WORK TASK: Write out exactly the lines below that run from the one containing "Kurtki damskie (201, 57)" through the one containing "Orsay sukienki wyprzedaż (345, 1689)", both included, with no other lines.
====== THE INPUT ======
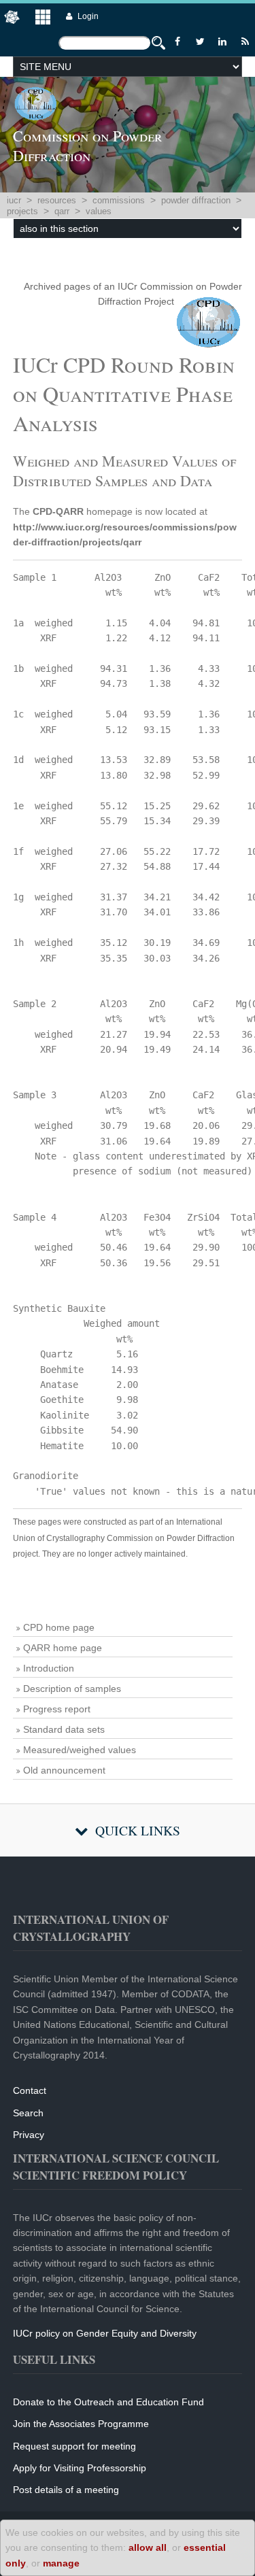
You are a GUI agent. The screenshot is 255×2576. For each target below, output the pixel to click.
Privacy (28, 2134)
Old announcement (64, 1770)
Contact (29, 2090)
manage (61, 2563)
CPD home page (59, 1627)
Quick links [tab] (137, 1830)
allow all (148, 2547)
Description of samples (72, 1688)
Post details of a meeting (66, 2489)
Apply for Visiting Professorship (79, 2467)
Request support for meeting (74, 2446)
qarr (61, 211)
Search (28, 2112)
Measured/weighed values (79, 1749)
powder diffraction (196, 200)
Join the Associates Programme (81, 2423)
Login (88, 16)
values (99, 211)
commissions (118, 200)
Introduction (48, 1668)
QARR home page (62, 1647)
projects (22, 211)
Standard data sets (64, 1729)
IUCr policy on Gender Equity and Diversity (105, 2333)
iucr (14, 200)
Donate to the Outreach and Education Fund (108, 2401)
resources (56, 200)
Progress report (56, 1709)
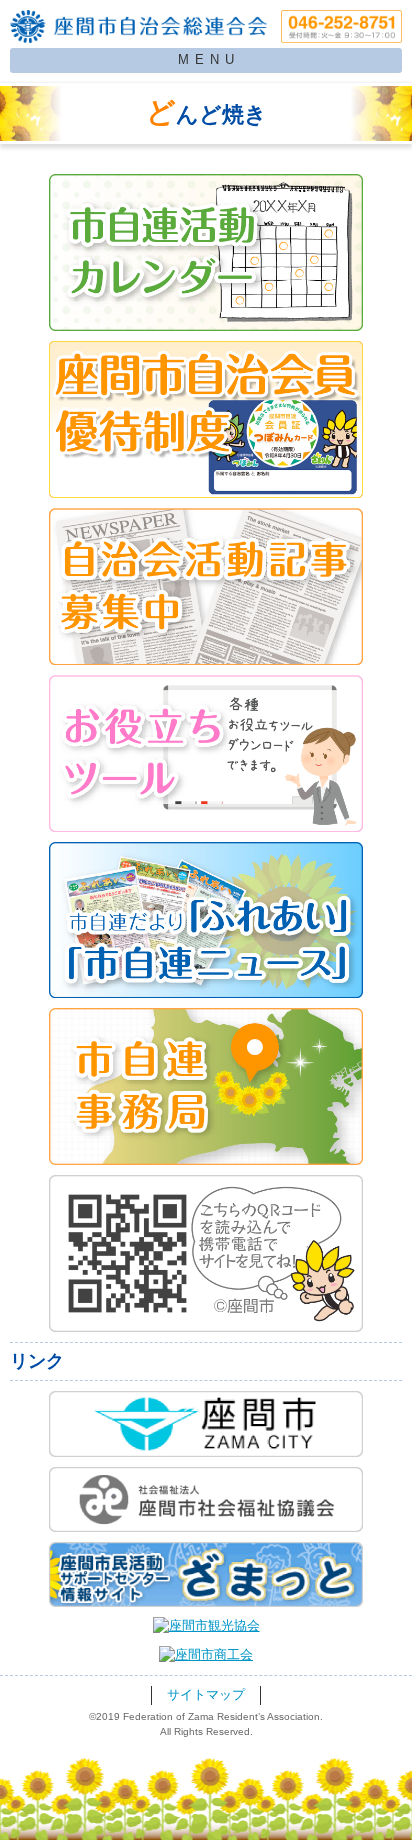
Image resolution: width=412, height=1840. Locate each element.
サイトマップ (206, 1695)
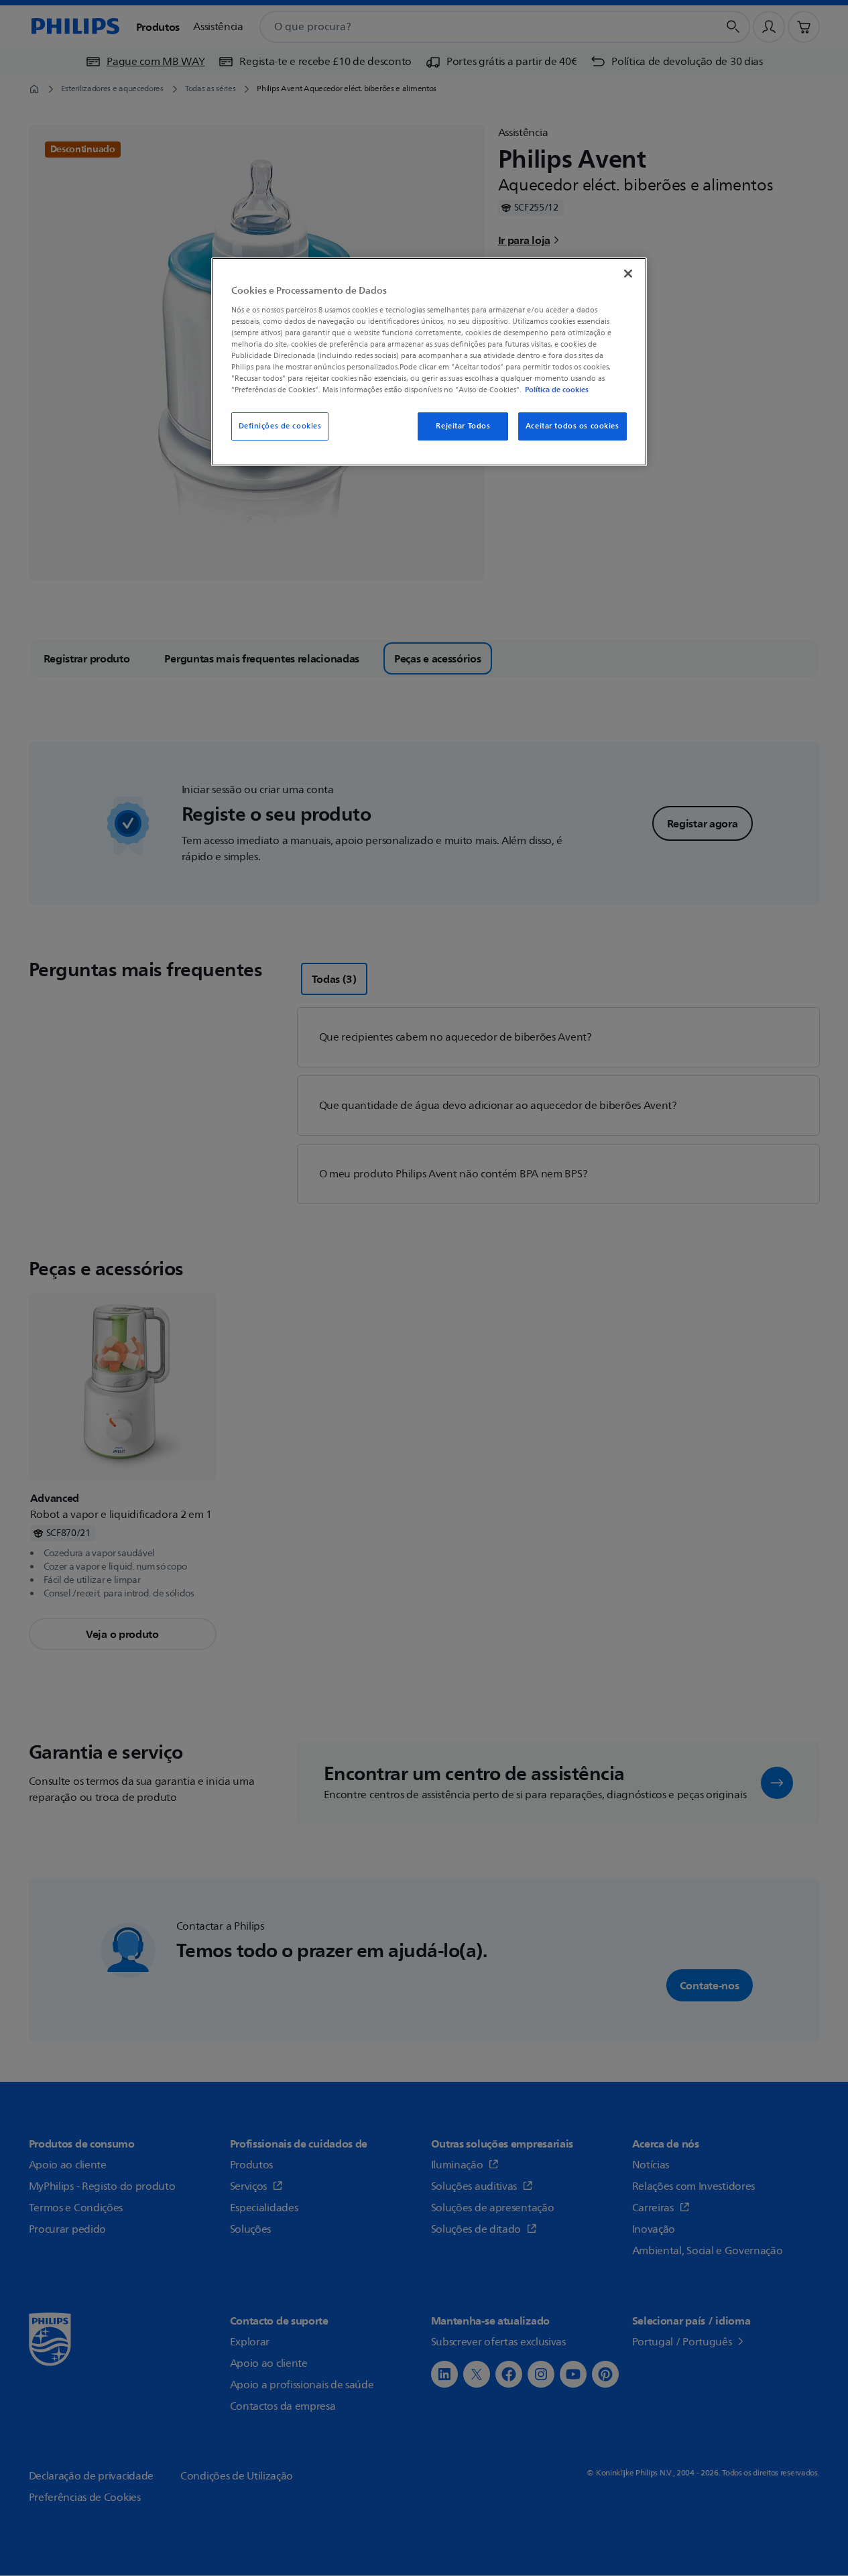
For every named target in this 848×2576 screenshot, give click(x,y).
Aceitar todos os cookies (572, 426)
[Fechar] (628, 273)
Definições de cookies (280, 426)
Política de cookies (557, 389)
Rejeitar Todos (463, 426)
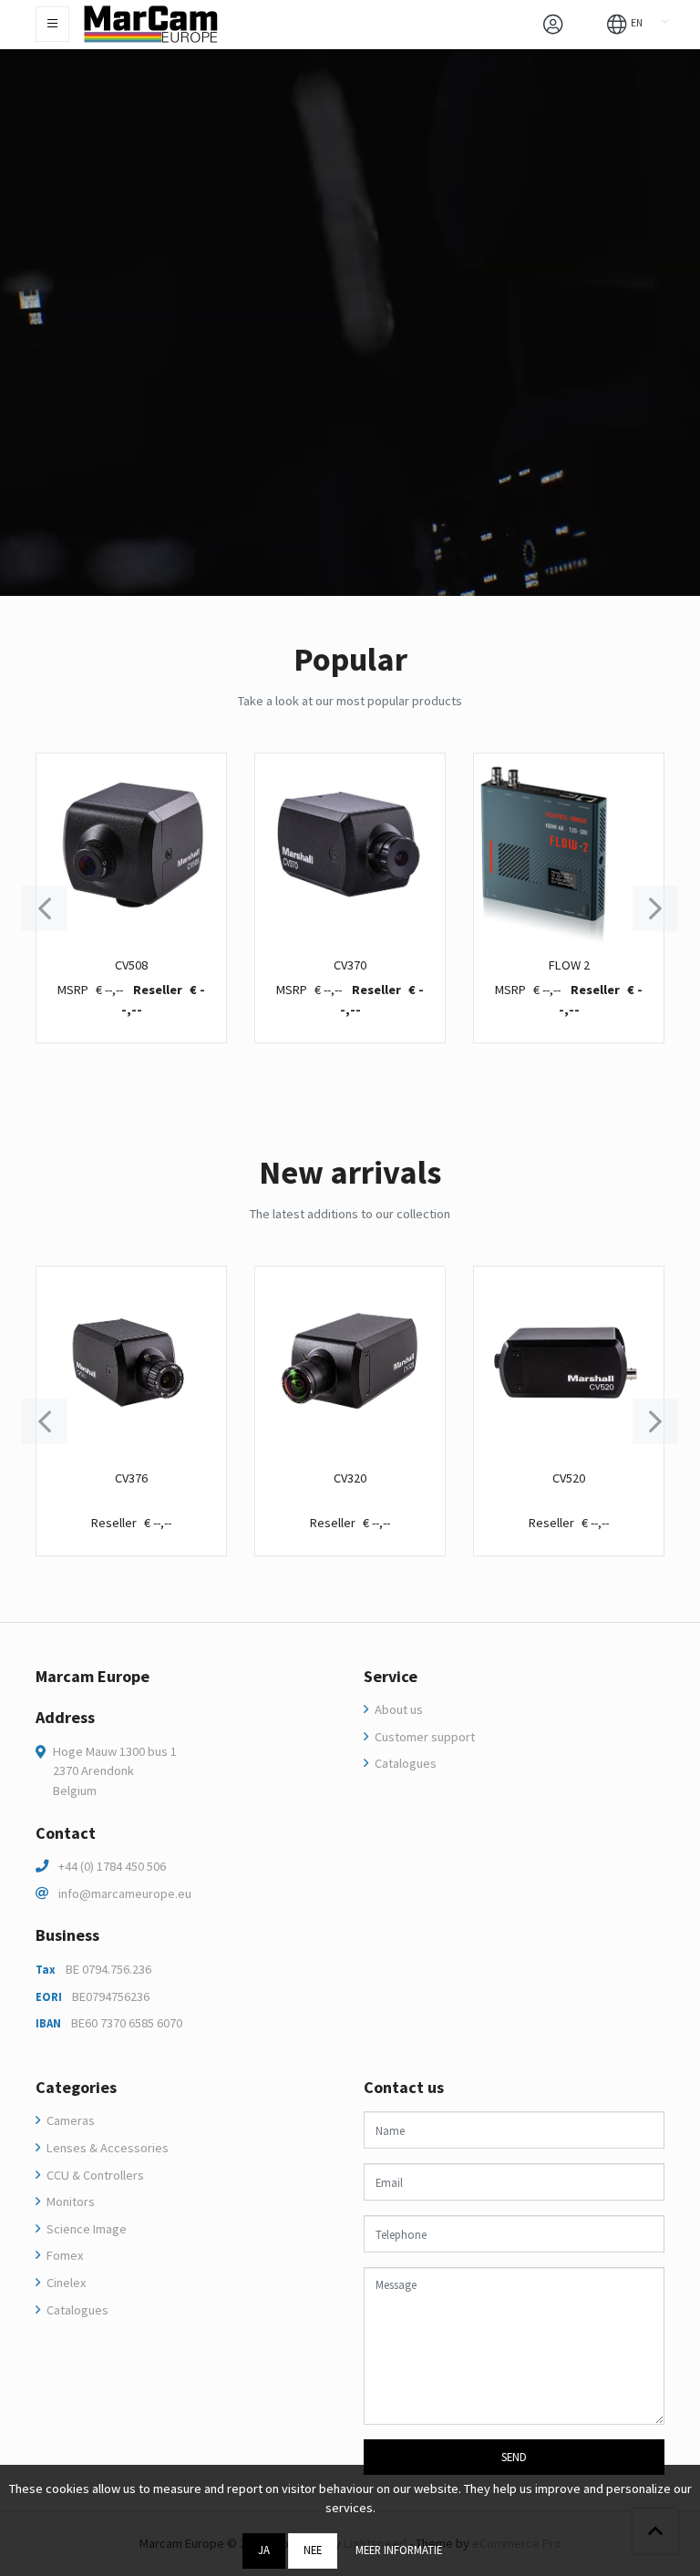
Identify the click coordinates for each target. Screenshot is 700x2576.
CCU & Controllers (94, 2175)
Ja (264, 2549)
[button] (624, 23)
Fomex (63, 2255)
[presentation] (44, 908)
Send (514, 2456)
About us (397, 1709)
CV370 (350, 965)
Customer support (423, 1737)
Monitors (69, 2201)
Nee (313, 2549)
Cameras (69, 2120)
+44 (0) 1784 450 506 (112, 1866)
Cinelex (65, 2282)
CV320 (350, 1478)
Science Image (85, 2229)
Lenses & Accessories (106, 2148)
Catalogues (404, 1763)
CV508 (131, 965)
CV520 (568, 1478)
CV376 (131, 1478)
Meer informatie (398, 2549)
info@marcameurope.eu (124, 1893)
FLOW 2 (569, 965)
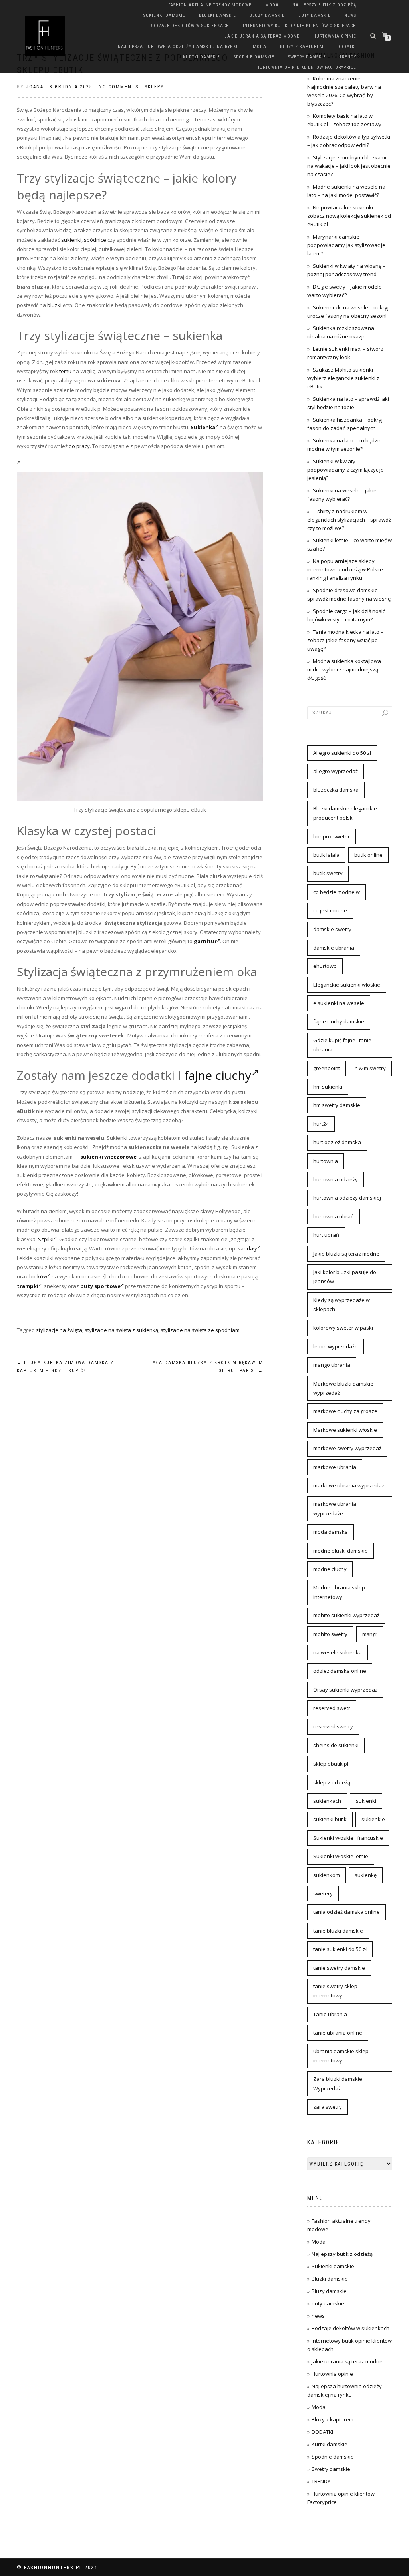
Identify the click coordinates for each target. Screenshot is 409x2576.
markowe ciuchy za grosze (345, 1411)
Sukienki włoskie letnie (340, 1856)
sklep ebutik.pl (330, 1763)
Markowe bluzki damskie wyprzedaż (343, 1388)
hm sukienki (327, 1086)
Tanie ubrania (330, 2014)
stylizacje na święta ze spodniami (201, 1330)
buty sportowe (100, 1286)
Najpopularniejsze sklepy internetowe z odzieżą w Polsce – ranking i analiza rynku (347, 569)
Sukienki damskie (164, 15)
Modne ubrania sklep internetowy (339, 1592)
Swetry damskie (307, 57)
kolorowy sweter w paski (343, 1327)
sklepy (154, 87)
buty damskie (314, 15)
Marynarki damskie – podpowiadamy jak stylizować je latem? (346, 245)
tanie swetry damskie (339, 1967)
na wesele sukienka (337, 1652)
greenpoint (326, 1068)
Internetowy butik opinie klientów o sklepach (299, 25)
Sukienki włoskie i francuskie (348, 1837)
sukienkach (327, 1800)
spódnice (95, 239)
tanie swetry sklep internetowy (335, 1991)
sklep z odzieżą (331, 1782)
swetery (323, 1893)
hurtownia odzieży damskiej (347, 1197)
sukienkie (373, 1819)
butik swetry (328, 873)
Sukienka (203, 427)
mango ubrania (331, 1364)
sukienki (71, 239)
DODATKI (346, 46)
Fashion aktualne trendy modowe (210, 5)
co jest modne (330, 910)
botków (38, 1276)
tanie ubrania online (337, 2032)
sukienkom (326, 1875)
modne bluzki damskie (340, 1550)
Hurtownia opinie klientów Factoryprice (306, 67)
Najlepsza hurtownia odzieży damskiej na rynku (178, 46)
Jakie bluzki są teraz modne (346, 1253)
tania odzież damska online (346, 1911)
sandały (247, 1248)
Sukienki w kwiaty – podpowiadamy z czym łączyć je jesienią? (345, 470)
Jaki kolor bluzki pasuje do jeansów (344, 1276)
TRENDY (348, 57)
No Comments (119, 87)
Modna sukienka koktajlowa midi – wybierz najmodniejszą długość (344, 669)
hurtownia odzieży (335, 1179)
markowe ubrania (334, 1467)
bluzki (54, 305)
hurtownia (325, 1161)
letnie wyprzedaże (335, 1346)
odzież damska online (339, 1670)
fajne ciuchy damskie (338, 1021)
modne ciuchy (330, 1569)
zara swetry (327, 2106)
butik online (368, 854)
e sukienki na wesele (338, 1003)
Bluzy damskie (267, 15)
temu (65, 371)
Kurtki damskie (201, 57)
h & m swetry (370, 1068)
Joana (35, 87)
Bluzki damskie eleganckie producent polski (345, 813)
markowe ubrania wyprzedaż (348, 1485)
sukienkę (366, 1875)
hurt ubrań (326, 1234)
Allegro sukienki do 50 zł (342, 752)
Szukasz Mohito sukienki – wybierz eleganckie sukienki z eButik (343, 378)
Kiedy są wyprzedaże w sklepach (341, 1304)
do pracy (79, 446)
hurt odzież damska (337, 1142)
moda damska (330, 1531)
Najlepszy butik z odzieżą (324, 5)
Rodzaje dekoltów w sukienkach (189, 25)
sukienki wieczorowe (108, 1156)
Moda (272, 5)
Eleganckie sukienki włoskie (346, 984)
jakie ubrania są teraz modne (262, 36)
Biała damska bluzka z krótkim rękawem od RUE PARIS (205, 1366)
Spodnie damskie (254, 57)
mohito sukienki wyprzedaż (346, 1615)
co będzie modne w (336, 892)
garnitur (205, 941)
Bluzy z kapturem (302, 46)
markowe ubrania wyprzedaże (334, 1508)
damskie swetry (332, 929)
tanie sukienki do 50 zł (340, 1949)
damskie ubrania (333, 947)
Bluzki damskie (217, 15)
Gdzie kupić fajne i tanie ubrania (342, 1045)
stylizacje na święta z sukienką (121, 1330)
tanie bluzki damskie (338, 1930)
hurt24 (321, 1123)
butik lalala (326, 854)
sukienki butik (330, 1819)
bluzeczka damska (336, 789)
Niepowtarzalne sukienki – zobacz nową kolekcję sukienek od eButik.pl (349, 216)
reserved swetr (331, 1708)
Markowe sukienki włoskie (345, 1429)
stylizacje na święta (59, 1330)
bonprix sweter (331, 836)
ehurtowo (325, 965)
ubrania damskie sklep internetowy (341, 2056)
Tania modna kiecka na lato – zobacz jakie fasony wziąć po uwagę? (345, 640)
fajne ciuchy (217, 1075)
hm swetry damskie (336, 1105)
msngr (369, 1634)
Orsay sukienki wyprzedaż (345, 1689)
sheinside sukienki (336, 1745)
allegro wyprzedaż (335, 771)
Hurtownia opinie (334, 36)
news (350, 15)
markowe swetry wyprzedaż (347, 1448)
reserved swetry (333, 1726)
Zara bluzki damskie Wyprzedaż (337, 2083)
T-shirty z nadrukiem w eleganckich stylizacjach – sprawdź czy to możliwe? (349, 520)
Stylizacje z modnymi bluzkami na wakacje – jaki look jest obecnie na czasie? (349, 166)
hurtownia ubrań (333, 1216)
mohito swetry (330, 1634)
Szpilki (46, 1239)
======
SOLUTION TO THIS PROBLEM:
Kurtki damskie (201, 57)
h & m swetry (370, 1068)
Joana (35, 87)
Bluzki damskie eleganckie producent polski (345, 813)
markowe ubrania wyprzedaż (348, 1485)
sukienkę (366, 1875)
hurt ubrań (326, 1234)
Allegro sukienki do 50 zł (342, 752)
Szukasz Mohito sukienki – wybierz eleganckie sukienki z eButik (343, 378)
Kiedy są wyprzedaże w sklepach (341, 1304)
do pracy (79, 446)
hurt odzież damska (337, 1142)
moda damska (330, 1531)
Najlepszy butik z odzieżą (324, 5)
Rodzaje dekoltów w sukienkach (189, 25)
sukienki wieczorowe (108, 1156)
Moda (272, 5)
Eleganckie sukienki włoskie (346, 984)
jakie ubrania są teraz modne (262, 36)
Biała damska bluzka z krótkim rękawem od RUE PARIS (205, 1366)
Spodnie damskie (254, 57)
mohito sukienki wyprzedaż (346, 1615)
co będzie modne w (336, 892)
garnitur (205, 941)
Bluzy z kapturem (302, 46)
markowe ubrania wyprzedaże (334, 1508)
damskie swetry (332, 929)
tanie sukienki do 50 zł (340, 1949)
damskie ubrania (333, 947)
Bluzki damskie (217, 15)
Gdzie kupić fajne i tanie ubrania (342, 1045)
stylizacje na święta z sukienką (121, 1330)
tanie bluzki damskie (338, 1930)
hurt24 (321, 1123)
butik lalala (326, 854)
sukienki butik (330, 1819)
bluzeczka damska (336, 789)
Niepowtarzalne sukienki – zobacz nową kolekcję sukienek od eButik.pl (349, 216)
reserved swetr (331, 1708)
Markowe sukienki włoskie (345, 1429)
stylizacje na święta (59, 1330)
bonprix sweter (331, 836)
ehurtowo (325, 965)
ubrania damskie sklep internetowy (341, 2056)
Tania modna kiecka na lato – zobacz jakie fasony wziąć po uwagę? (345, 640)
fajne ciuchy (217, 1075)
hm swetry damskie (336, 1105)
msngr (369, 1634)
Orsay sukienki wyprzedaż (345, 1689)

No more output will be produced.